Dixie Darr

In work on December 15, 2006 at 9:46 pm

Your Mission, Should You Choose to Accept It

The goal is to have your work be the principal expression for your mind and creative talent. Ernie Zelinski

We were put on earth for a reason. Some lucky people seem to be born knowing why they are here. Others spend their lives seeking their mission. You’re never too old to continue the search. As Richard Bach, the author of Illusions said, “Here is a test to find whether your mission on earth is finished: If you’re alive, it isn’t.”

On the theory that you teach what you need to learn, I recently taught a class in Finding Your Mission in Life. Here’s what I learned. It’s a popular topic. A Google search resulted in 4,710,000 hits. Amazon shows 67,097 related books. Remember, the Blues Brothers were “on a mission from God.”

Even those who recognize and follow their calling early in life may find that it changes shape at different stages in their lives. One of my students, Diane, spent the first several years of her adult life as a stay-at-home mom, devoting her time and energy to raising her children. As they grew older and more independent, Diane searched for another way to use her care giving talent. Transforming her family home into a group home for developmentally disabled young men allowed her to continue parenting on a different level.
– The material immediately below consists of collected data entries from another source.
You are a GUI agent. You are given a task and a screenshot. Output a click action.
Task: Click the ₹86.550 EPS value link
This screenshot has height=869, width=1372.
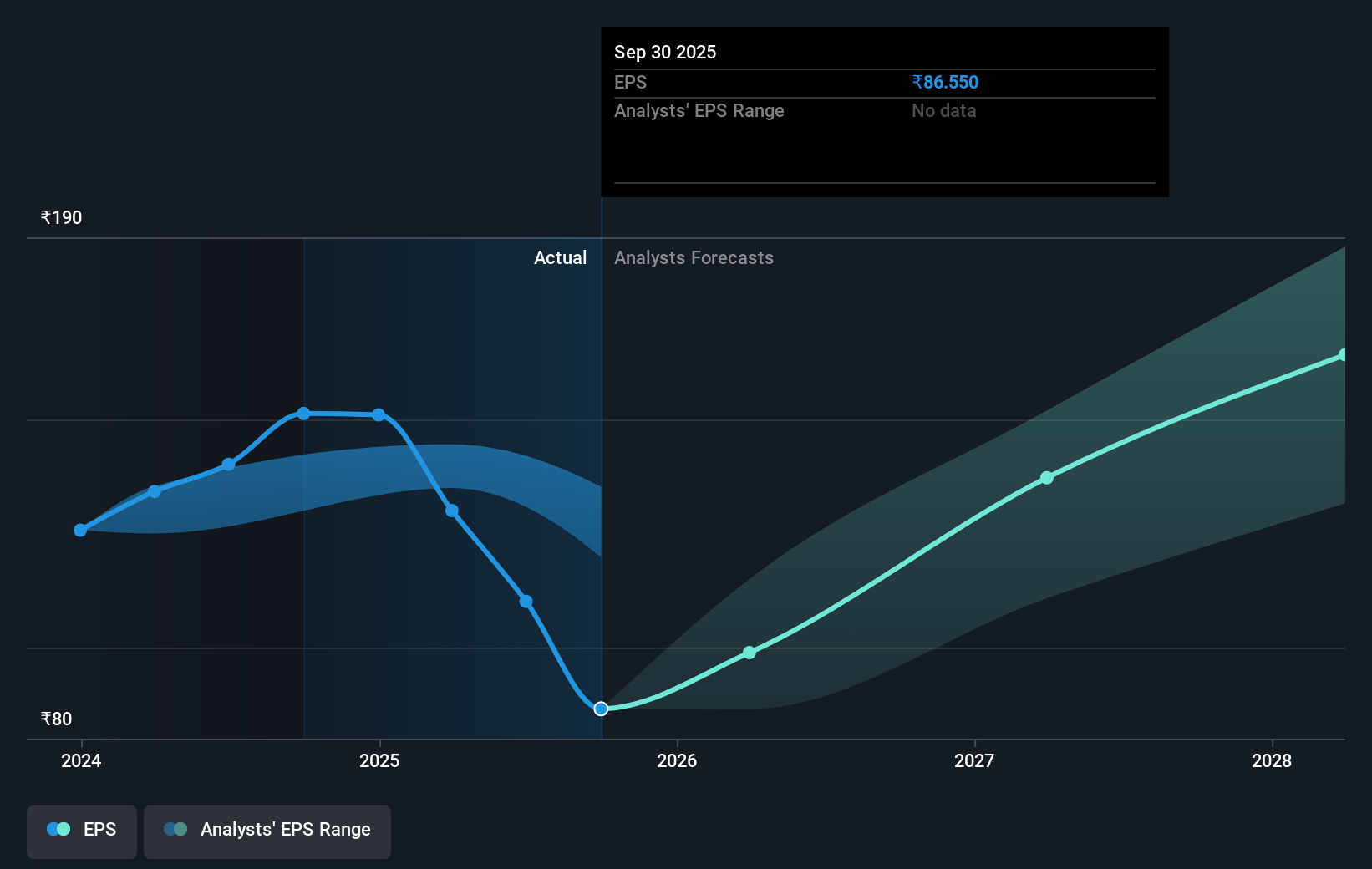[945, 82]
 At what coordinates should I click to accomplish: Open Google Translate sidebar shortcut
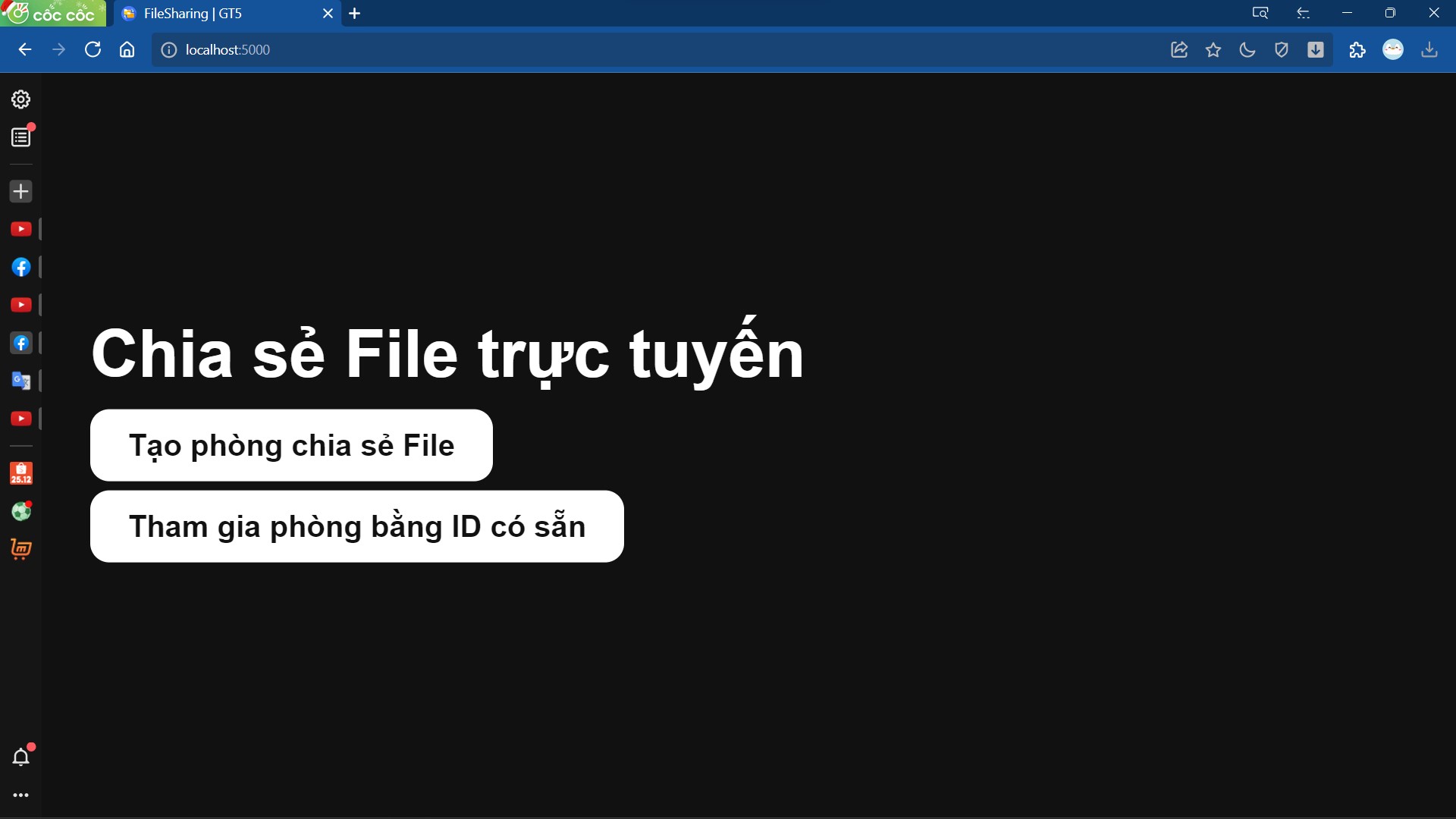(x=20, y=381)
Now in her mid-forties, she is returning to college to earn a nursing degree, learning new skills and credentials, but continuing on her path of providing care to those in need. She and her husband have already started laying the foundation for their non-retirement. They have started a non-profit corporation, Assisted Adventures. “This company integrates my love of travel with my desire to continue to help those less fortunate than me, by providing direct care and assistance to developmentally disabled adults that have the ability to travel with supervision.”

This will use all of her previous experiences and allow the couple to continue earning a living while doing the traveling they look forward to.
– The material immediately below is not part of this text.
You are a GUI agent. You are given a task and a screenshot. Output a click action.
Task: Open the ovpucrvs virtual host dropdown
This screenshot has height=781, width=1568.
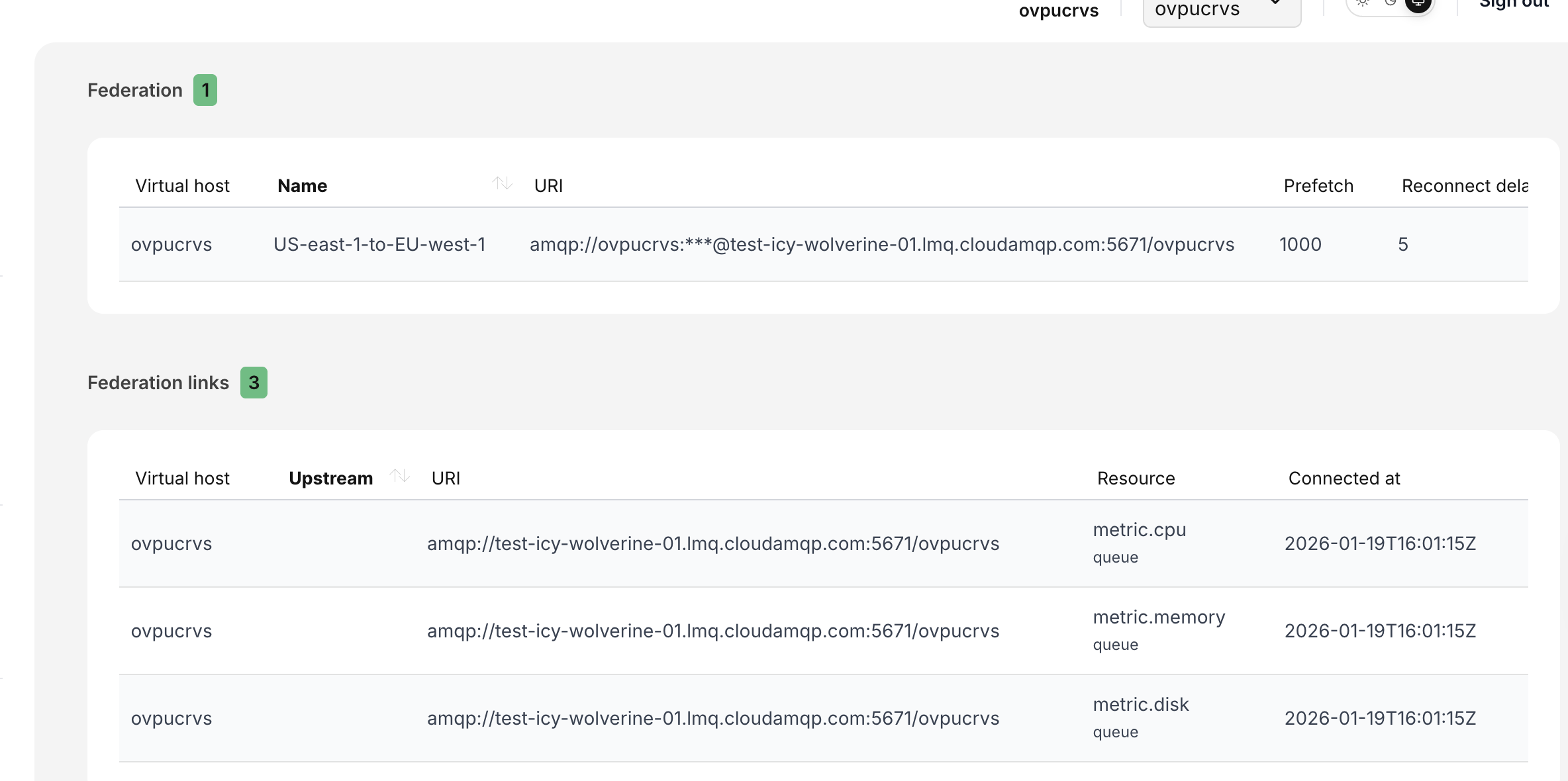[x=1222, y=9]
As is evident in Diane’s story, your mission combines your values and talents with the issues that are important to you. Author Frederick Buechner explains that your calling “is the place where your deep gladness and the world’s deep hunger meet.” So begin your search for mission by defining what you really love to do. If you don’t know, ask a friend or family member what subject makes you light up when you talk about it. Then think about how you can use that talent or interest to make the world a better place.

Some people seem to think they’re here to accumulate as much money or material goods as possible, and that doing what they love means living in poverty. One friend told me, “people who make a lot of money are miserable.” I disagree. I don’t think Bill Gates is miserable, and he certainly seems to be doing what makes him happy. Most movie stars, rock stars, and best-selling writers are doing work they love and making a whole lot of money doing it. We need to remember that it isn’t money, but the LOVE of money that is the root of all evil. Stephen King didn’t get into writing because he heard he could make a lot of money. He started writing because he loved it, couldn’t not do it.